The company’s press release alluded to “very lean” inventories of popular pickup and sport utility vehicles, where demand has been solid and increased notably in May and June.
“After falling into a deep recession in March, the US economy has begun to recover as it reopens,” said GM Chief Economist Elaine Buckberg.
“Auto sales are benefiting from historically low interest rates that make now an attractive time to buy a vehicle for many customers. We expect continued sales recovery as businesses ramp back up, but recognize that the path forward may not be linear.”
FCA reported a similar trend, with sales bottoming out in April and bouncing back more strongly than expected in May and June. The company reported a 39 percent decline during the quarter to 367,086 transactions.
“This quarter demonstrated the resilience of the US consumer,” said head of US sales Jeff Kommor. “Retail sales have been rebounding since April as the reopening of the economy, steady gas prices and access to low interest loans spur people to buy.”
Ford is scheduled to report sales on Thursday.
Cox has estimated that US auto sales fell around 30 percent during the quarter to 4.4 million vehicles.
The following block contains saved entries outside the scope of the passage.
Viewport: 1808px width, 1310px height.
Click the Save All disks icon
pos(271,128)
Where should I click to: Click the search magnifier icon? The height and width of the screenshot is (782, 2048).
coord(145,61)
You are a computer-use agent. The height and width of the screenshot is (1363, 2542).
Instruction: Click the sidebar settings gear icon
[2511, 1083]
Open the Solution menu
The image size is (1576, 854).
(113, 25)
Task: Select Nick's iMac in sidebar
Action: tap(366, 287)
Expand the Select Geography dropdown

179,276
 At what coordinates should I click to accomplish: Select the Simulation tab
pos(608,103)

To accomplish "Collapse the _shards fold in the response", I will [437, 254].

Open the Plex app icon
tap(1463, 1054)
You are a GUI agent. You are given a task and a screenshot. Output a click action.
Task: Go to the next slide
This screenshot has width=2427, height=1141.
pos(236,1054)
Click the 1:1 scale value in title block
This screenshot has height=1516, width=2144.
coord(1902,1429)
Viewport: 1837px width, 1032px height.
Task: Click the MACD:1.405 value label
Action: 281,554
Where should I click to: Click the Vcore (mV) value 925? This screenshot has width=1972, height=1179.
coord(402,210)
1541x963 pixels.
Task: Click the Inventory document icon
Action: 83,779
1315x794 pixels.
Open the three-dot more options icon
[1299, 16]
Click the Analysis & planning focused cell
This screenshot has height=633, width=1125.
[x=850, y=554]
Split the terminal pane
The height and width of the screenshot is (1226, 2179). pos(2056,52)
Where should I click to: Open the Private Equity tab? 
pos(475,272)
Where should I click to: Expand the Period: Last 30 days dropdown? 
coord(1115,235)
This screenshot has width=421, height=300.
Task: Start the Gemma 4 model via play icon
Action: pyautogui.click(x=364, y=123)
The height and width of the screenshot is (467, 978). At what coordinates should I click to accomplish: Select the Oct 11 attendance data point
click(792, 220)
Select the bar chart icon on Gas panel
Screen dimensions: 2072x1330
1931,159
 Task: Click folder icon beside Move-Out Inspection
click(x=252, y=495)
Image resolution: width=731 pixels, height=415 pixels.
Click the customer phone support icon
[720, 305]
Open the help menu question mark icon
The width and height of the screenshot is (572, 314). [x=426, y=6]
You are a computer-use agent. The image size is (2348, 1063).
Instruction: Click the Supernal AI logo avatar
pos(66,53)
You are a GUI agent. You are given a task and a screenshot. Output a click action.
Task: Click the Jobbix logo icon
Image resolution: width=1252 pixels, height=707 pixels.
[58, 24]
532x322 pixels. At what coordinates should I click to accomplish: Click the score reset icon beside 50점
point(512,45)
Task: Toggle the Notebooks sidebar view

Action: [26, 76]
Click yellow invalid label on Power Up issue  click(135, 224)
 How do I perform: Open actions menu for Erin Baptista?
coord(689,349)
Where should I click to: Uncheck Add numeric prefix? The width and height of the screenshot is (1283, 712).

This includes an expected drop of 61.1 percent in Tesla US sales to 10,000.
Shortly after midday, Tesla shares were up 4.1 percent at $1,124.13, while GM was up 0.1 percent at 25,32 and FCA fell 3.6 percent to $9.88.
Conventional carmakers have ramped up their online sales to include features such as delivering a car to consumers.
This has also proven a fertile space for Carvana and Vroom, which have risen in market value during the turbulence of 2020.
A note Wednesday from DataTrek research said the gains by the e-commerce used car companies showed how investors are rethinking valuation in the wake of the pandemic and the rising importance of Amazon, Netflix and other tech companies.
“We’re not saying online used car dealers are a good investment (cool idea, ferociously tough business) but the fact that the stocks have done so well shows equity investors are thinking much more broadly about what sorts of products will sell online,” DataTrek said.
“And as we’ve seen with Tesla, sometimes ‘right idea’ can trump fundamentals for far longer than one might think.”